---------- Given records
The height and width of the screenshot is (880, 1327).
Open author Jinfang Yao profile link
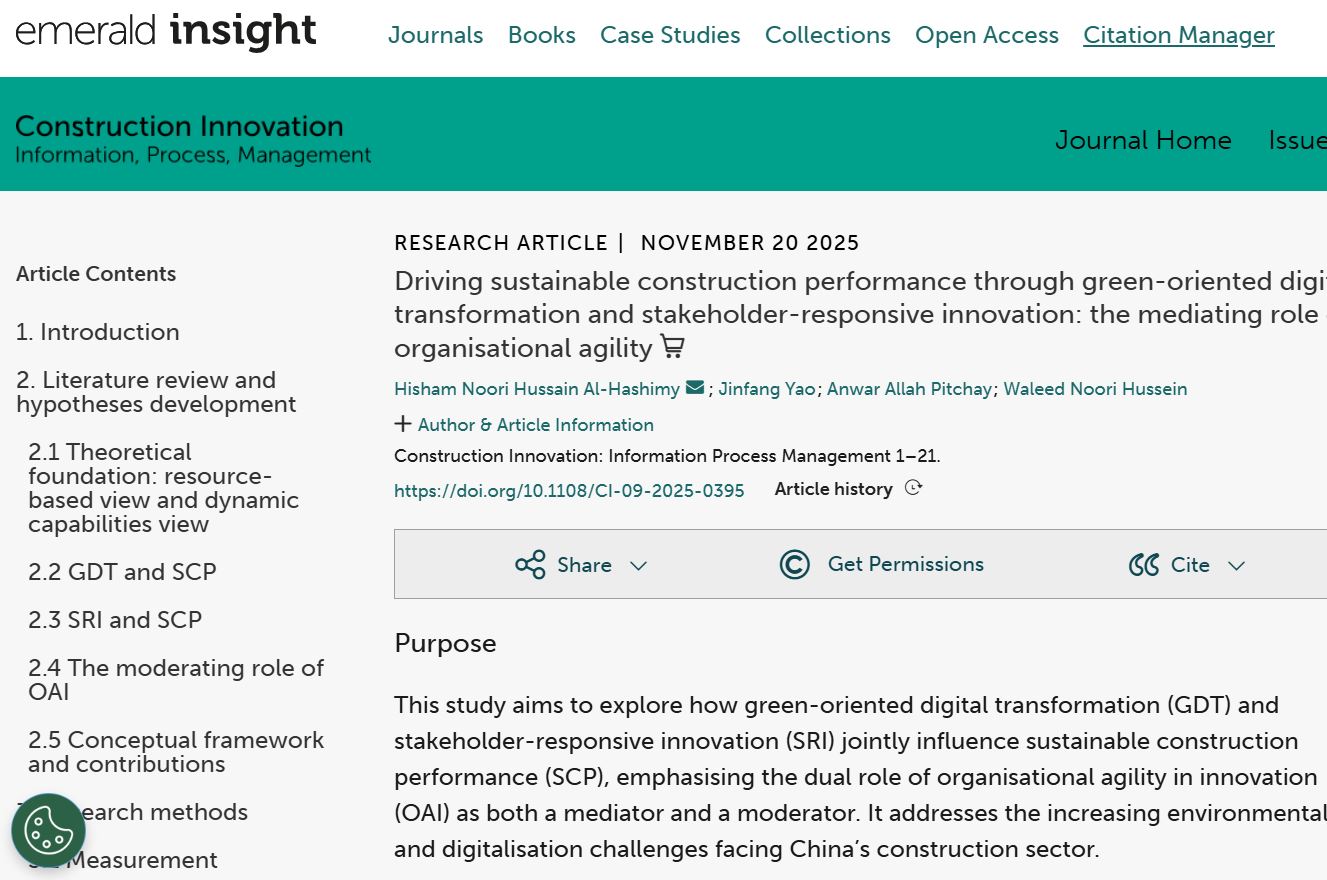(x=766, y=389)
--------------------
---------- Given records
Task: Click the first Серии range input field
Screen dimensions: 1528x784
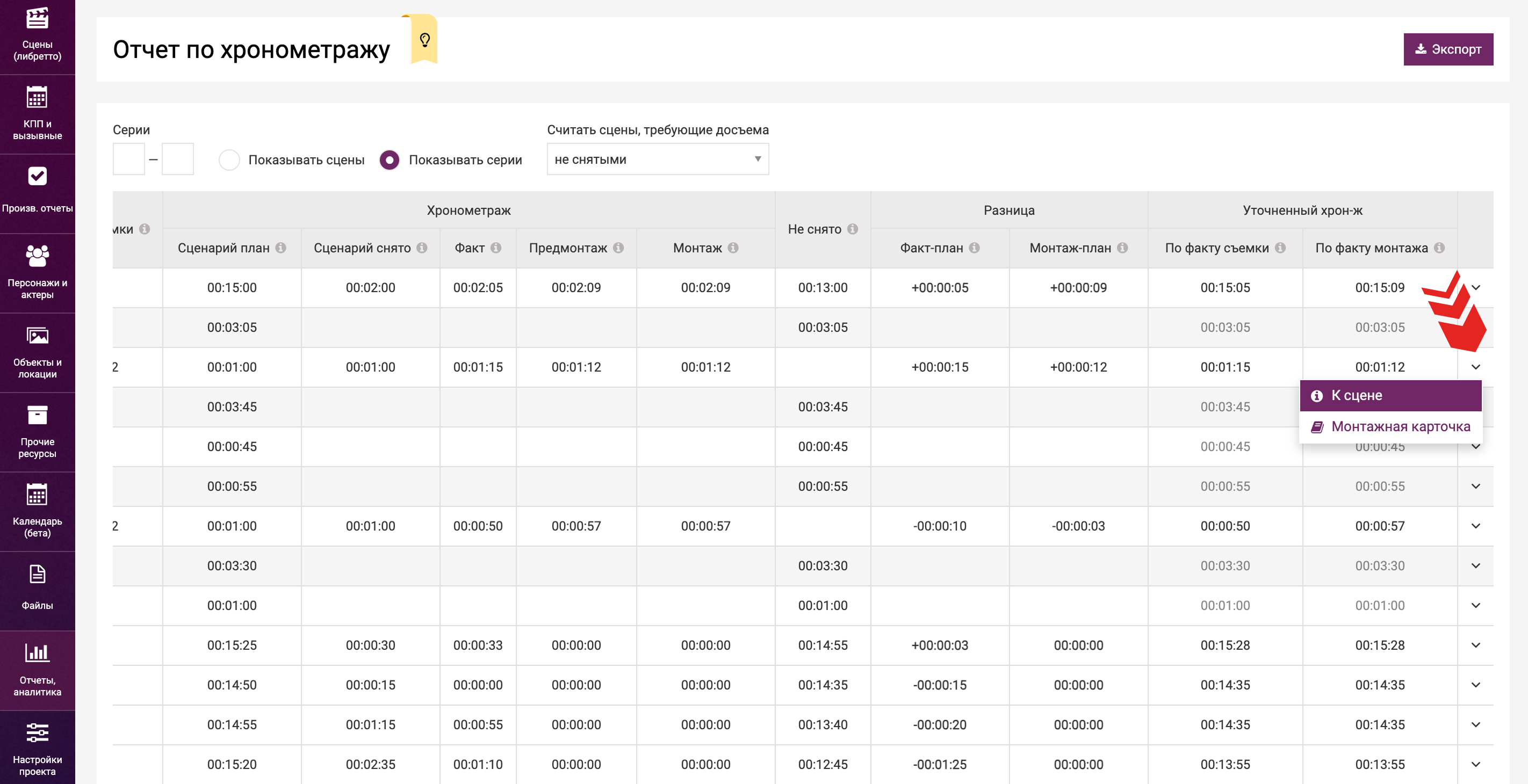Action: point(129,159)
--------------------
---------- Given records
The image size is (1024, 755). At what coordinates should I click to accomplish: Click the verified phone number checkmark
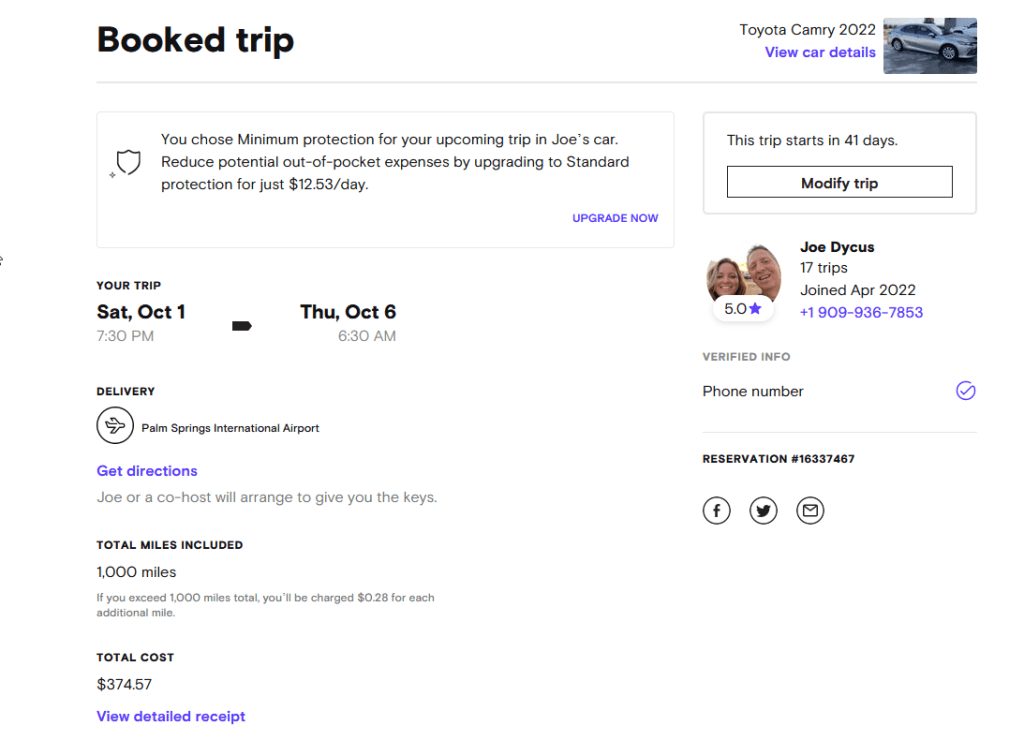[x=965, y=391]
--------------------
= The task =
Copy word for word the rows from the line containing "The image size" through the line containing "[x=965, y=391]", with both of those lines included. Leave the pictures out.

= Response =
The image size is (1024, 755). At what coordinates should I click to accomplish: Click the verified phone number checkmark
[x=965, y=391]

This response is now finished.